(Saved data entries):
------------------------------

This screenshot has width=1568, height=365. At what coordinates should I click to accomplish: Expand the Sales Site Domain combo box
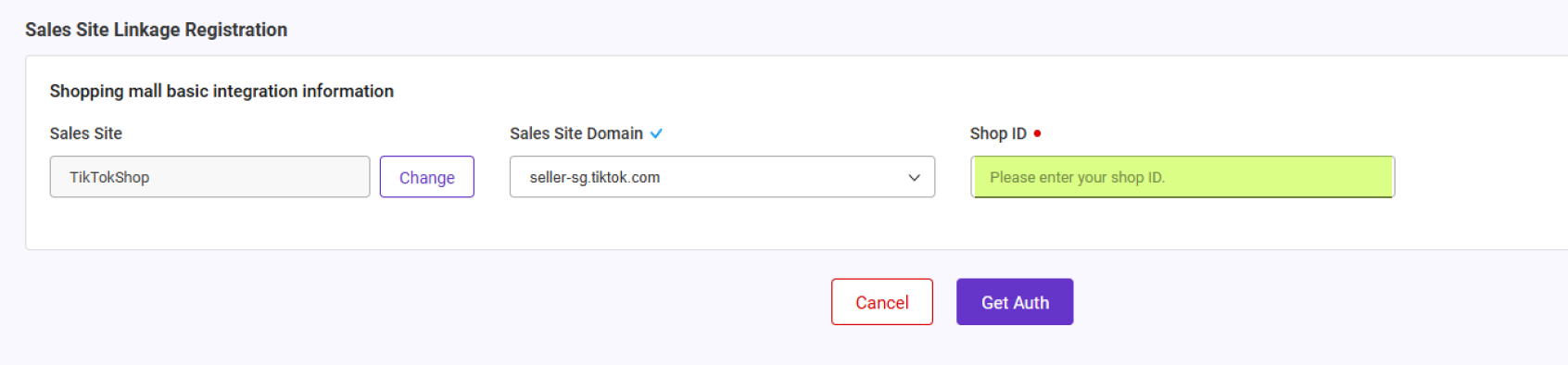pyautogui.click(x=722, y=177)
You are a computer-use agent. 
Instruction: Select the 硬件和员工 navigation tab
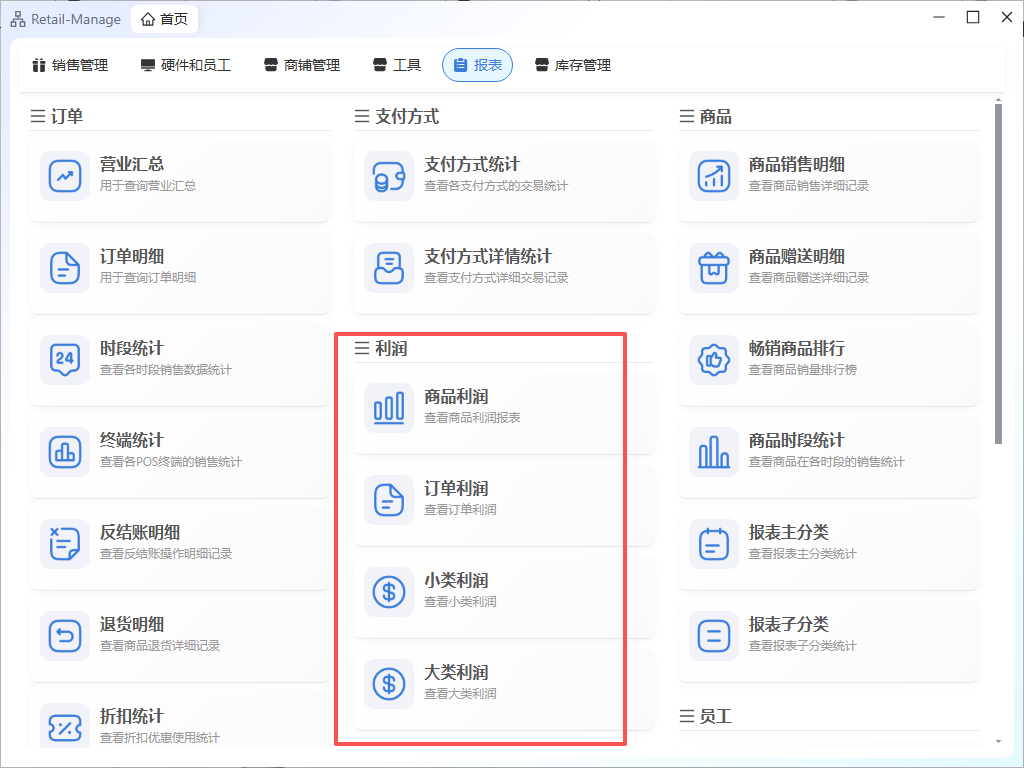click(186, 65)
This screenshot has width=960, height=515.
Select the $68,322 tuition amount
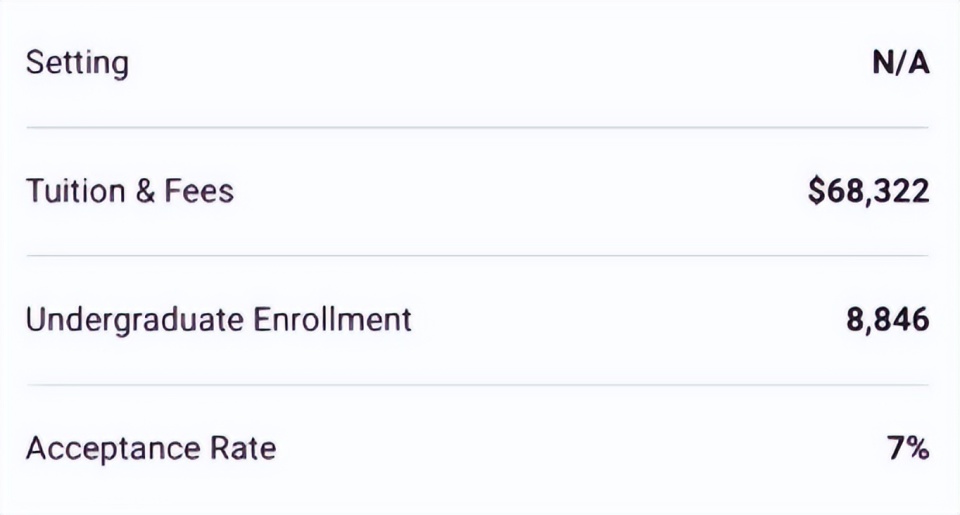click(868, 191)
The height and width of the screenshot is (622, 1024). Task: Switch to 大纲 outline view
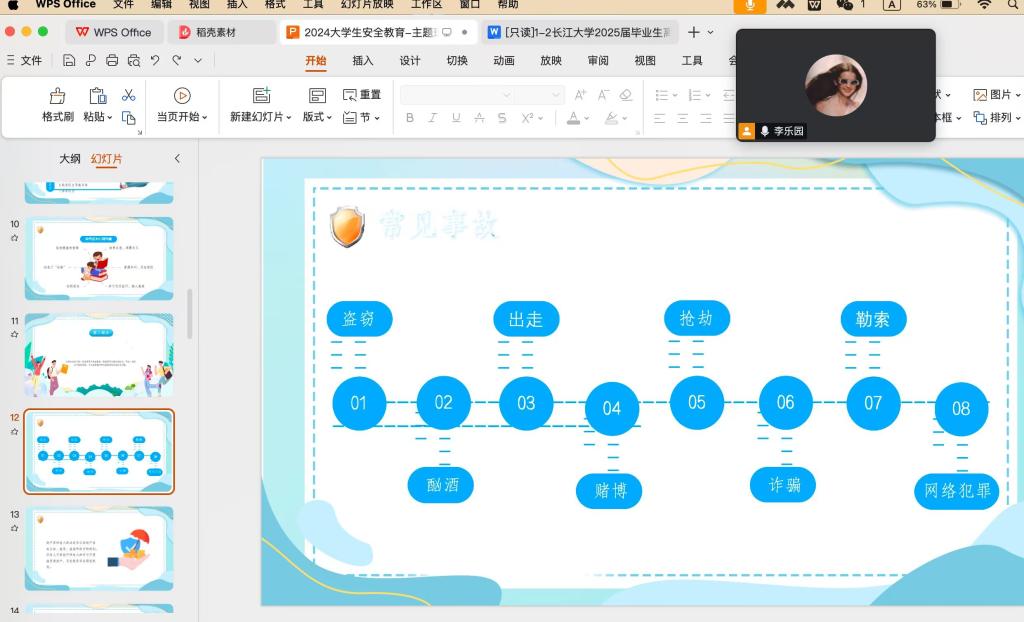[70, 159]
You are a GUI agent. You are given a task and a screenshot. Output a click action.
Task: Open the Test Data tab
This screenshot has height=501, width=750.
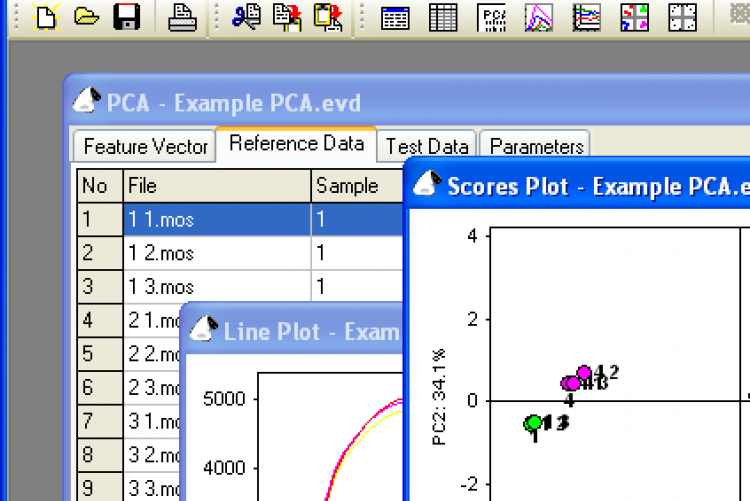(x=427, y=146)
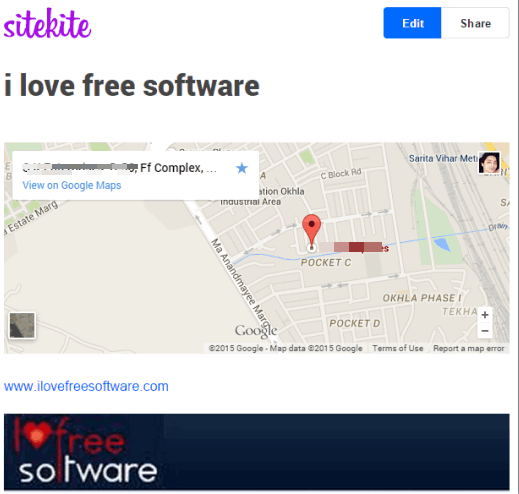Click Terms of Use on the map

398,348
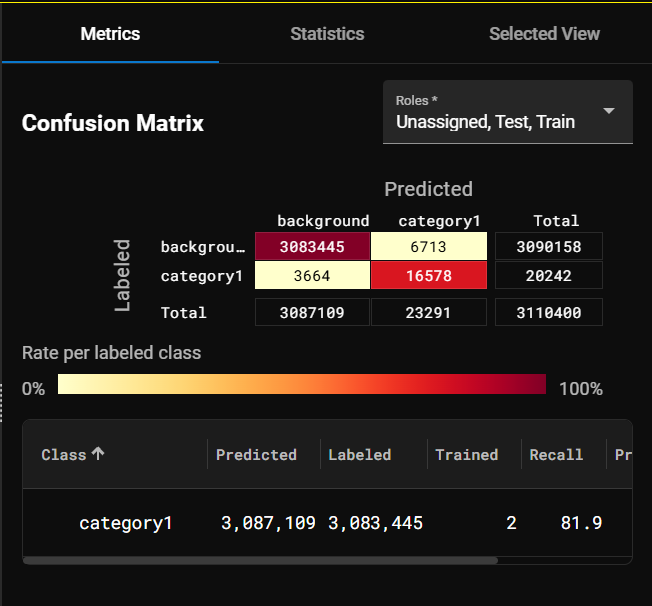
Task: Select the 3664 confusion matrix cell
Action: coord(312,275)
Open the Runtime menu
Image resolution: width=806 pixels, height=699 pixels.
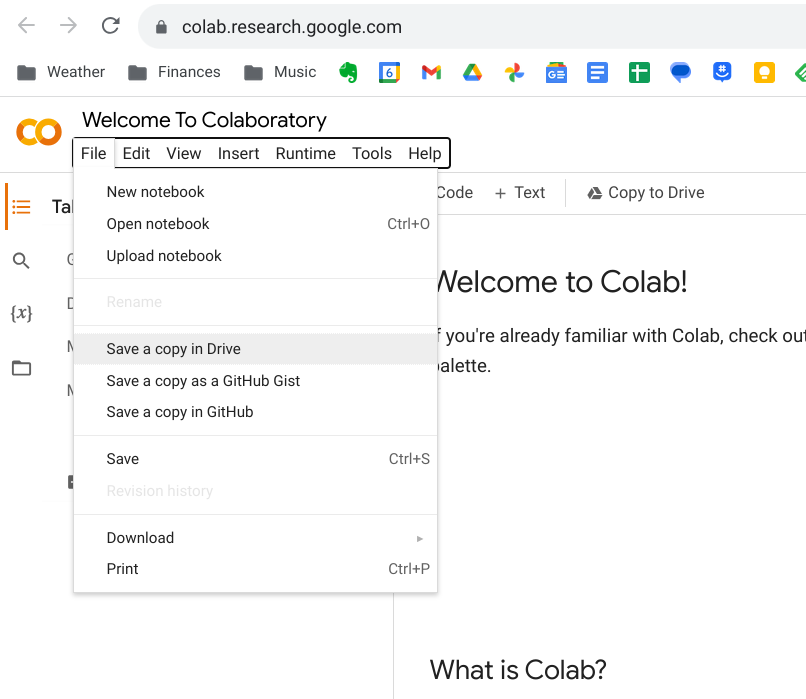pyautogui.click(x=305, y=153)
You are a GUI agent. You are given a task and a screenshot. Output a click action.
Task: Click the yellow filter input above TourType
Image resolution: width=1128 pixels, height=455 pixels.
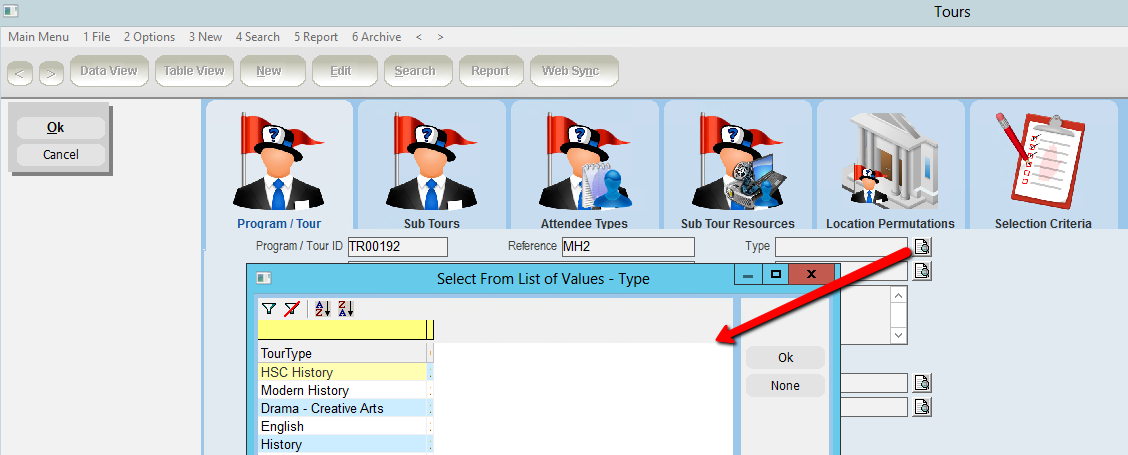pyautogui.click(x=342, y=330)
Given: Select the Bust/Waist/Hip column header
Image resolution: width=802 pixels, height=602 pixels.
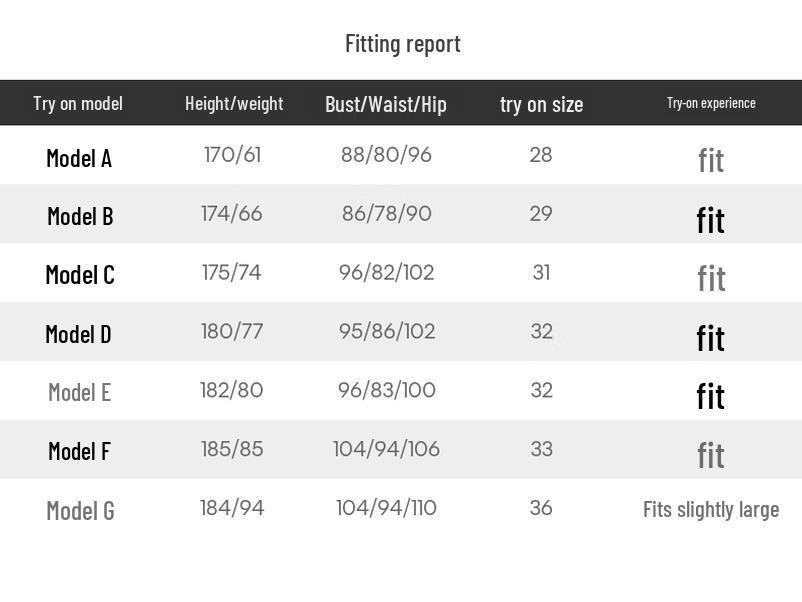Looking at the screenshot, I should [386, 104].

------------------------------

(EXERCISE):
Above are entries with pictures among them. Write out exactly the lines from the one containing "Select the $68,322 tuition amount" through the one containing "Task: Open the Test Data tab", ends included, and leave those pictures out.

(WRITTEN ANSWER):
Select the $68,322 tuition amount
click(868, 191)
The height and width of the screenshot is (622, 1024). Task: Switch to 大纲 outline view
[70, 159]
You are a GUI agent. You are given a task and a screenshot. Output a click action.
Task: Open the Test Data tab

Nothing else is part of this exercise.